I was very moved by Jarmo Valkola’s documentary Images of the Mind: Cinematic Visions by Raymond Durgnat, your lone walks around Highbury, London and your philosophical thoughts on Michael Powell’s England, a filmmaker who you were (to my knowledge) the first critic in England to write a major critical essay championing him in Movie magazine in 1965 under the pseudonym O.O. Green as you also wrote for a rival publication Films and Filming (1954-1974) . The book on Powell that you spoke of was never sadly never finished. Having been born in Walthamstow, North East London in 1932, Powell and Pressburger’s cinema represented times that you knew well. Powell’s visuals and Pressburger’s lyrical ideas represented something else too, wonder beyond the beyond. You said that The Red Shoes (Powell and Pressburger, 1948) is the best example of illustrating the forms of cinema. https://vimeo.com/62431429
I recently found your final major essay, 10,000 words on Red Psalm (Jancso, 1972).

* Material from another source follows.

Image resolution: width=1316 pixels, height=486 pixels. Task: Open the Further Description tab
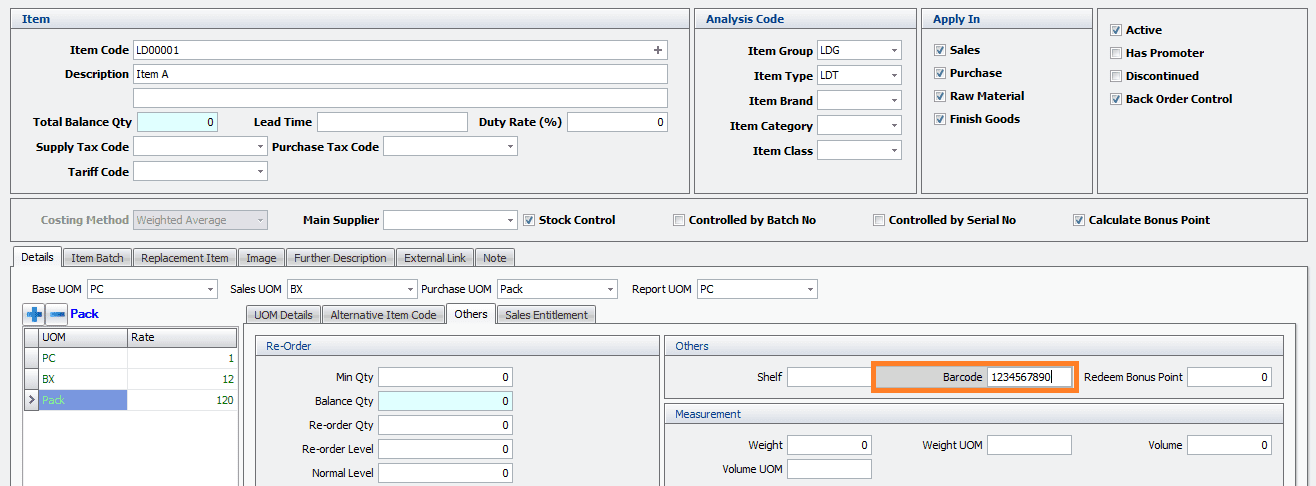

You’re an inspiration Ray, you’ll never be bettered. I will think of you on 19th May as it is the fourteenth anniversary of your death, you were four months shy of 70. Who knows what book you might have published in 2016, maybe one on Nic Roeg, whose films you beautifully describe ‘The bloodbrother of DEVLIVERANCE is WALKABAOUT, and that of ZARDOZ is PERFORMANCE (violence meets decadence). In the films of Nicolas Roeg a self-confident civilization confronts everything which it thinks it has made alien or outgrown: the Stone Age (WALKABOUT), or pure evil (DON’T LOOK NOW), or a death-religion (PERFORMANCE), or a Houyhnhnm-like nobility (THE MAN WHO FELL TO EARTH)’.
You said something in an interview in 1977 which shocked me, you said ‘It wouldn’t break my heart if all the movies in the world were destroyed tomorrow’. You also said in 1992 on The Red Shoes, ‘Perhaps that’s the moment of the realisation of one’s liberty in relation to film, that one isn’t obeying the rules of the world. But one is borrowing from the rules of the world just what one needs and no more than one needs to create this false world. A false world but arbitrary in the best sense of being artificial of being devoted to demonstration and expression’. A critic once said of you that you had so many interests, any of them could have been your field, you chose cinema. For you cinema was a way of understanding the world. To paraphrase Mark Cousins, ‘talk about being close to the contours of the movies, a place I want to be’.